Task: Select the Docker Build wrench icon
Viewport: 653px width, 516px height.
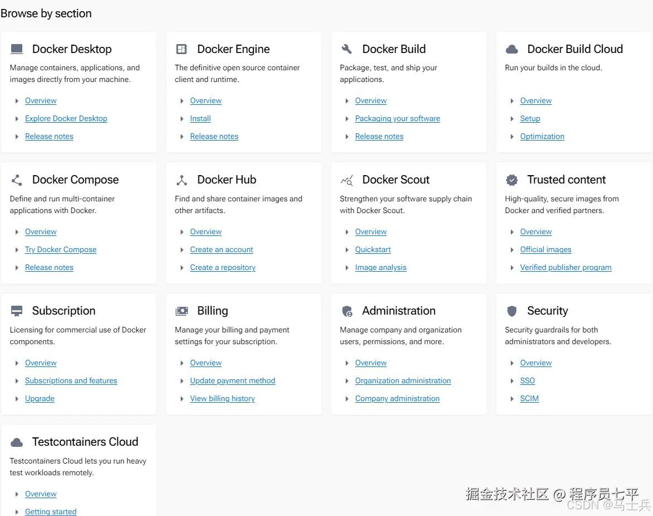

---

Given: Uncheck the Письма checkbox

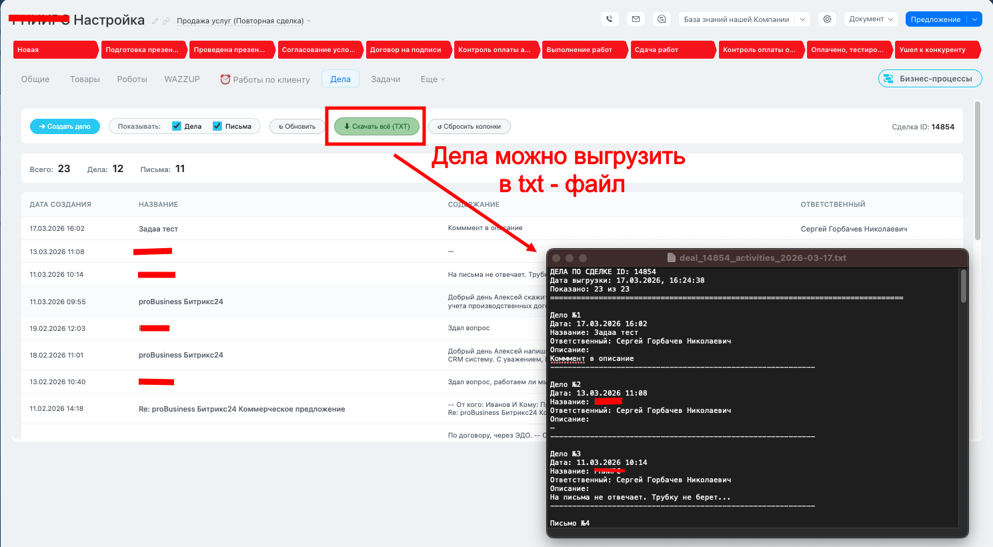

---

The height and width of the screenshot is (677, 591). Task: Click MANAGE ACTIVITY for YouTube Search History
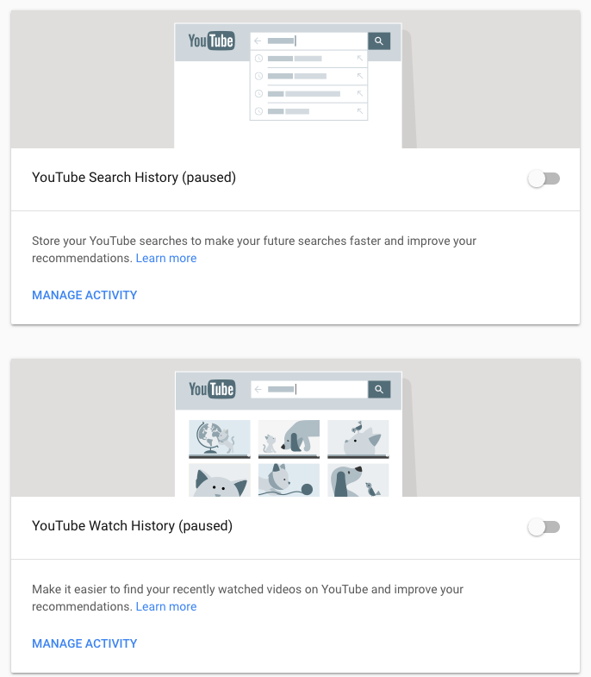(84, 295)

# Task
Among the records above, a stretch begins at the line containing "Task: Select the Docker Build wrench icon" and ends at the line containing "Viewport: 653px width, 516px height.". Restate that stretch word for word, and nothing else.

# Output of the exercise
Task: Select the Docker Build wrench icon
Viewport: 653px width, 516px height.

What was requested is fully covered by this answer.